Because my DHEA output is far too low, my sex hormones are probably far too low too, particularly testosterone and progesterone.
Meanwhile, the doctor has been busy giving me beta blockers to suppress adrenaline and saying “there there, you don’t have a thyroid problem, you have Generalised Anxiety Disorder, a psychological condition.”
Bad medicine indeed. If my adrenals were in a worse shape than this, administering thyroxine without first performing these essential tests could have resulted in me ending up in the emergency department in full adrenal crisis.
Fortunately, despite a horrible first night on an increased dosage of thyroxine (now raised to 50mcg), I’ve weathered the increase. I have been taking my thyroxine at night, reasoning that the time I have the most cortisol is the time I am most able to utilise and convert thyroid hormone.
I’ve been sleeping through the night – sleep seems to be absolutely essential for my adrenal health the next day. I’m still having attacks of faintness and adrenaline release. I’ve had a good week since increasing my dose, though I seem to be going downhill a bit again at the moment, my body temperature is far below normal again (36.0), possibly because at this time of the month my adrenals are trying to make sex hormones in favour over cortisol. I wish they’d just give up on that and focus on giving me what I need.

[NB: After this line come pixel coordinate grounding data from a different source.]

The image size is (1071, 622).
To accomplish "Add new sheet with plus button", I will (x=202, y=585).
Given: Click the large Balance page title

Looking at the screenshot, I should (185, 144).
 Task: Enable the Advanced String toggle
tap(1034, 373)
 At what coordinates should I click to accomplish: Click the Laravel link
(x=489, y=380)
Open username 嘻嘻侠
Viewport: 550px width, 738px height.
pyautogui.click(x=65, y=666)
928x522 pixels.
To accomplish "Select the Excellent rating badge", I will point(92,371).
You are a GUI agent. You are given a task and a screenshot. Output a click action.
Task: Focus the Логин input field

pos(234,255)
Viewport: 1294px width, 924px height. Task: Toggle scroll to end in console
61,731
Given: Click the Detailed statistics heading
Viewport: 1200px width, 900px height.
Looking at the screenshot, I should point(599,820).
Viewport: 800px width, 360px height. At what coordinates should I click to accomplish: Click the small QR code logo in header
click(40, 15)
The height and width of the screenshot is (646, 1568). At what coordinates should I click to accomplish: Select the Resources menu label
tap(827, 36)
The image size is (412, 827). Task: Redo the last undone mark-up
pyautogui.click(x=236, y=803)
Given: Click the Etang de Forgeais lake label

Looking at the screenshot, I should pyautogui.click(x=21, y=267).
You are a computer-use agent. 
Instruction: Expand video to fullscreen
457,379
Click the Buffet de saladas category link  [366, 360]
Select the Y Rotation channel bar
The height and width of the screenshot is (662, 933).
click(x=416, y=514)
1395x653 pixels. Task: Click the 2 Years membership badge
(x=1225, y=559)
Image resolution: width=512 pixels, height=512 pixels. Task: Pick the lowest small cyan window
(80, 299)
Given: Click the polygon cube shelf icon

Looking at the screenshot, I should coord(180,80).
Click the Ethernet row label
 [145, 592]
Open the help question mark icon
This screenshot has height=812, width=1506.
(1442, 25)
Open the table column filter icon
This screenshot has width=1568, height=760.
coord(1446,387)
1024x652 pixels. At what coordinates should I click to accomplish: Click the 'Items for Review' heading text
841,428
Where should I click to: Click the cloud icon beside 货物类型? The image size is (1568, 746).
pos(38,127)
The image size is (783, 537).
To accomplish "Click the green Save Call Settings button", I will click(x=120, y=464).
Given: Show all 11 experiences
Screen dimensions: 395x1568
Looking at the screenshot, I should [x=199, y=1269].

I suspect that most people who are hypothyroid with high cholesterol levels are to some degree suffering from adrenal fatigue or insufficiency. Cholesterol is the precursor to all adrenal hormones. High cholesterol levels indicate to me that the adrenal glands are not converting the cholesterol into pregnenolone, and then onto DHEA, progesterone, cortisol and so on. This may simply be because the body’s metabolism has been lowered to the point where the enzymic reactions are not taking place as quickly as they should be, due to a lack of T3. This creates a vicious cycle, in which a lack of cortisol means T4 cannot be converted to T3 and the T3 can’t be utilised, and a lack of T3 prevents the production of adrenal hormones.
I suspect that in my case, I will probably be alright to continue without adrenal support, since I have improved on an increased dosage of thyroxine. I think that the problem relates to metabolism and body heat, as I am warmest at night, which is when I appear to produce the most cortisol. Dr S does not really treat adrenals, but I will be asking him what he thinks about my results and whether the problem is serious enough that I should pursue this by requesting my GP send me to hospital for some proper adrenal tests.
I would recommend that anyone who suspects they are hypothyroid should take a home cortisol test and find out the state of their adrenals before embarking on treatment, you may be in for a rough ride.